I rated Lowe well enough to be an AB. Remember we were picking the likes of George Bridge above such players so theres no disputing a lot of bad decisions have been made by those last two coaches. Does a team like the ABs need a finicky winger who you have to adapt and change a lot of your style with to get benefit from? No, not really. But he still would have been a basic improvement on players like even Savea at the tail of his career, Bridge, and could even have converted into the answer of replacing Beauden at the back. Instead we persisted with NMS, Naholo, Havili, Reece, all players we would have cared even less about losing and all because Rieko had Lowe's number 11 jersey nailed down.


He was of course only 23 when he decided to leave, it was back in the beggining of the period they had started retaining players (from 2018 onwards I think, they came out saying theyre going to be more aggressive at some point). So he might, all of them, only just missed out.


The main point that Ed made is that situations like Lowe's, Aki's, JGP's, aren't going to happen in future. That's a bit of a "NZ" only problem, because those players need to reach such a high standard to be chosen by the All Blacks, were as a country like Ireland wants them a lot earlier like that.
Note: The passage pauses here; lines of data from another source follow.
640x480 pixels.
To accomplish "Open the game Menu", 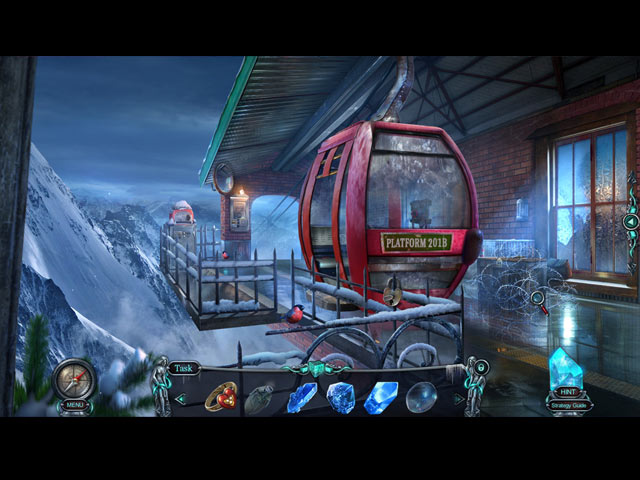I will pos(76,405).
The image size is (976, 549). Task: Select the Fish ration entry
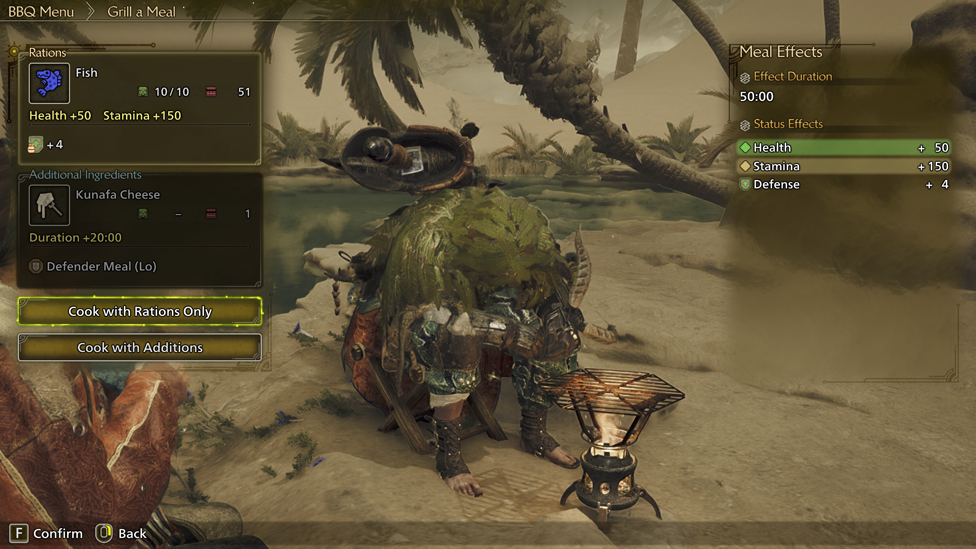point(140,84)
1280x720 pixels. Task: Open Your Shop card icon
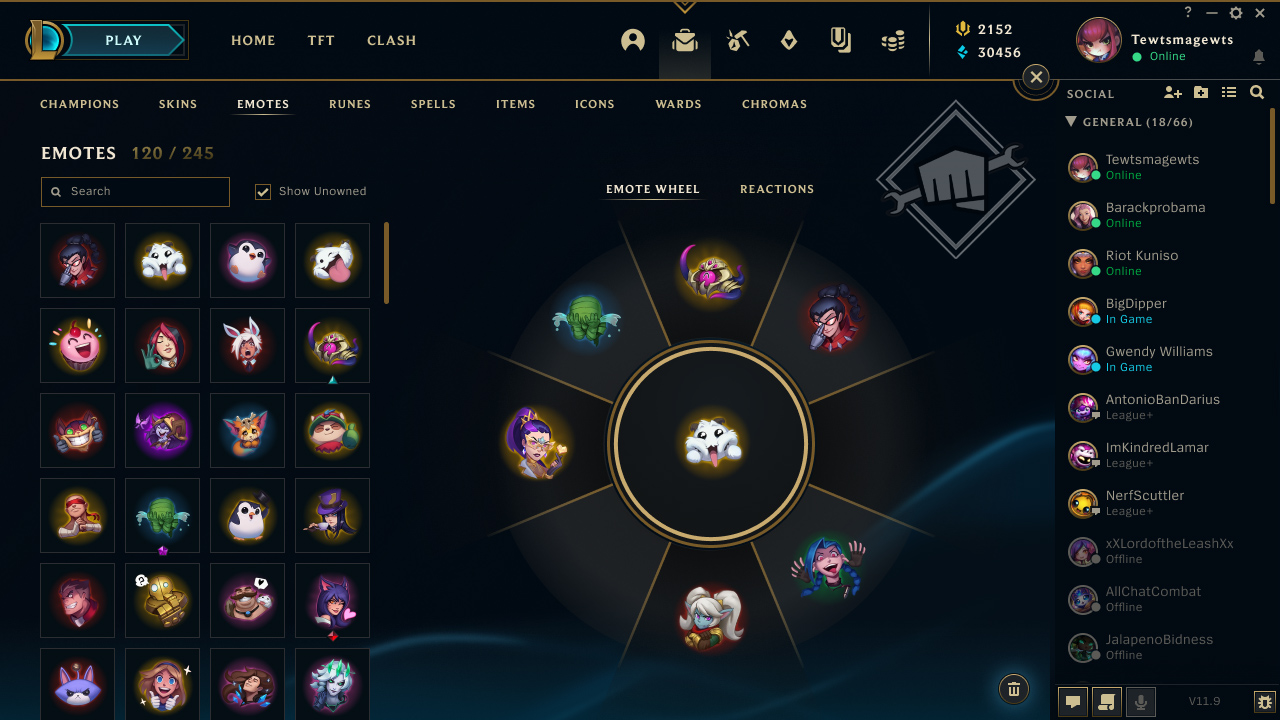(x=841, y=40)
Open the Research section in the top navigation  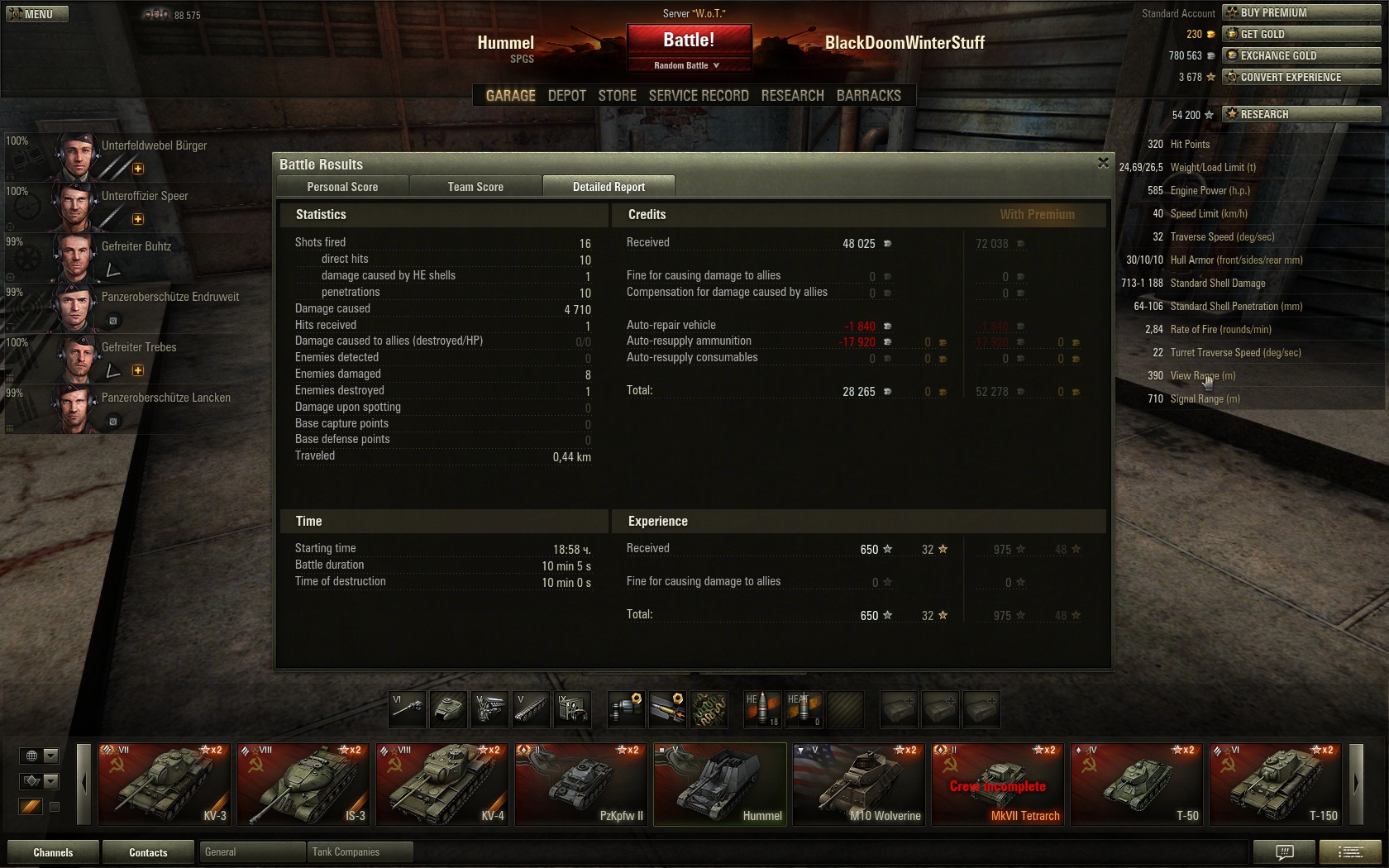point(792,96)
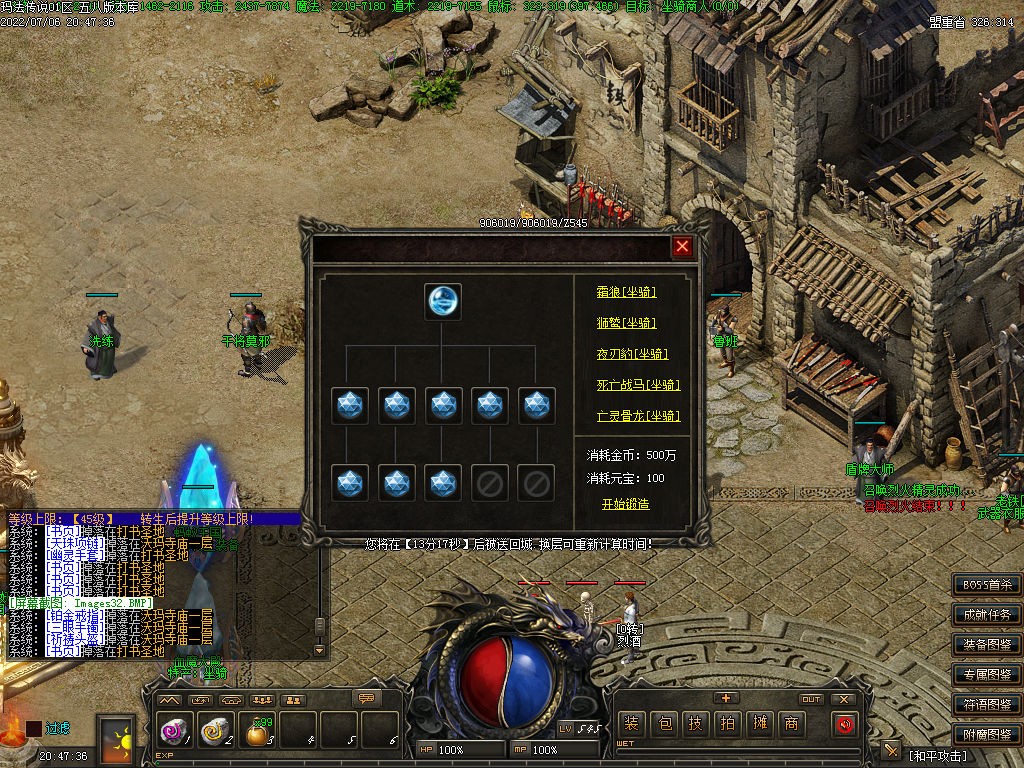Select the 霜狼[坐骑] mount link
The height and width of the screenshot is (768, 1024).
pyautogui.click(x=626, y=292)
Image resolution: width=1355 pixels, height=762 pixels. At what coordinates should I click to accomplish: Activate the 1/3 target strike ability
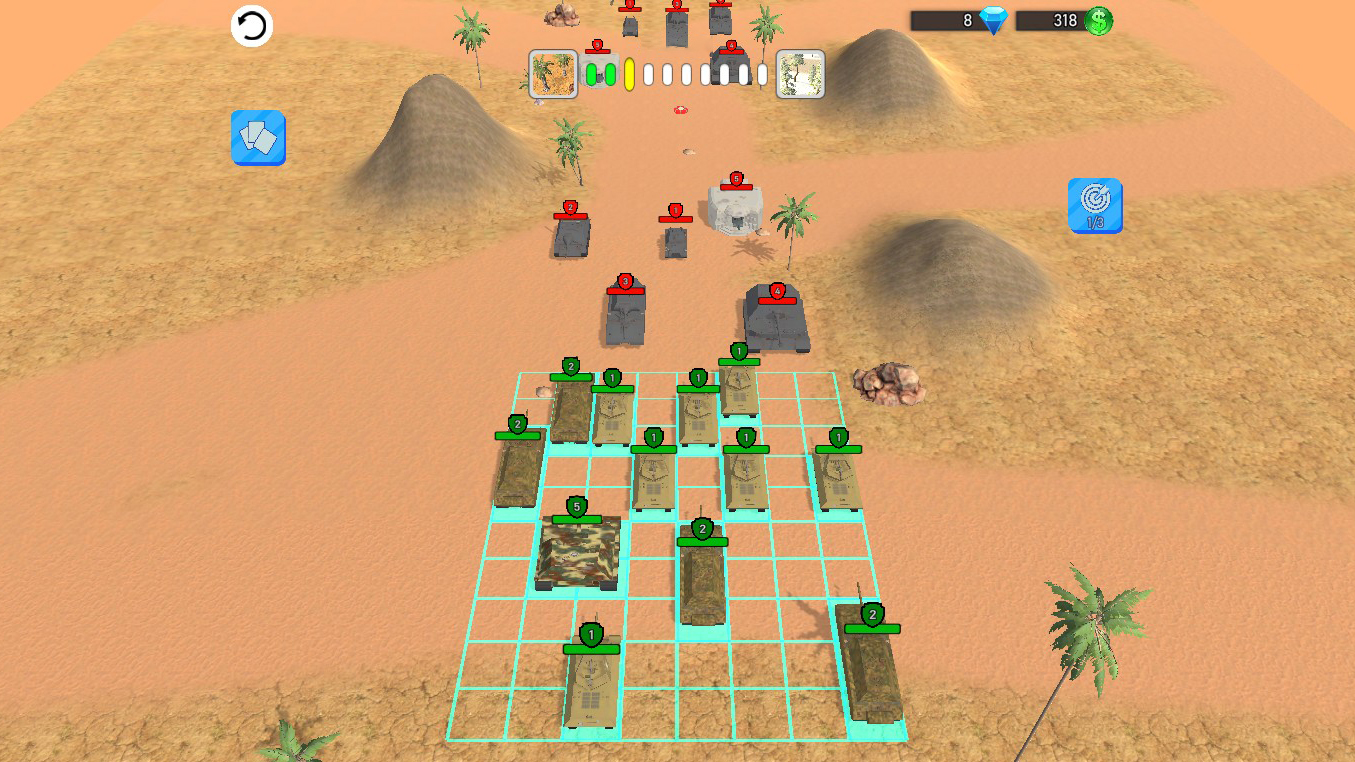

This is basically the 'ready in 3 years' concept Ireland relied on, versus the '5 years and they've left' concept' were that player is now ready to be chosen by the All Blacks (given a contract to play Super, ala SBW, and hopefully Manu).


The 'mercenary' thing that will take longer to expire, and which I was referring to, is the grandparents rule. The new kids coming through now aren't going to have as many gp born overseas, so the amount of players that can leave with a prospect of International rugby offer are going to drop dramatically at some point. All these kiwi fellas playing for a PI, is going to stop sadly.


The new era problem that will replace those old concerns is now French and Japanese clubs (doing the same as NRL teams have done for decades by) picking kids out of school. The problem here is not so much a national identity one, than it is a farm system where 9 in 10 players are left with nothing. A stunted education and no support in a foreign country (well they'll get kicked out of those countries were they don't in Australia).


It's the same sort of situation were NZ would be the big guy, but there weren't many downsides with it. The only one I can think was brought up but a poster on this site, I can't recall who it was, but he seemed to know a lot of kids coming from the Islands weren't really given the capability to fly back home during school xms holidays etc. That is probably something that should be fixed by the union. Otherwise getting someone like Fakatava over here for his last year of school definitely results in NZ being able to pick the cherries off the top but it also allows that player to develop and be able to represent Tonga and under age and possibly even later in his career. Where as a kid being taken from NZ is arguably going to be worse off in every respect other than perhaps money. Not going to develop as a person, not going to develop as a player as much, so I have a lotof sympathy for NZs case that I don't include them in that group but I certainly see where you're coming from and it encourages other countries to think they can do the same while not realising they're making a much worse experience/situation.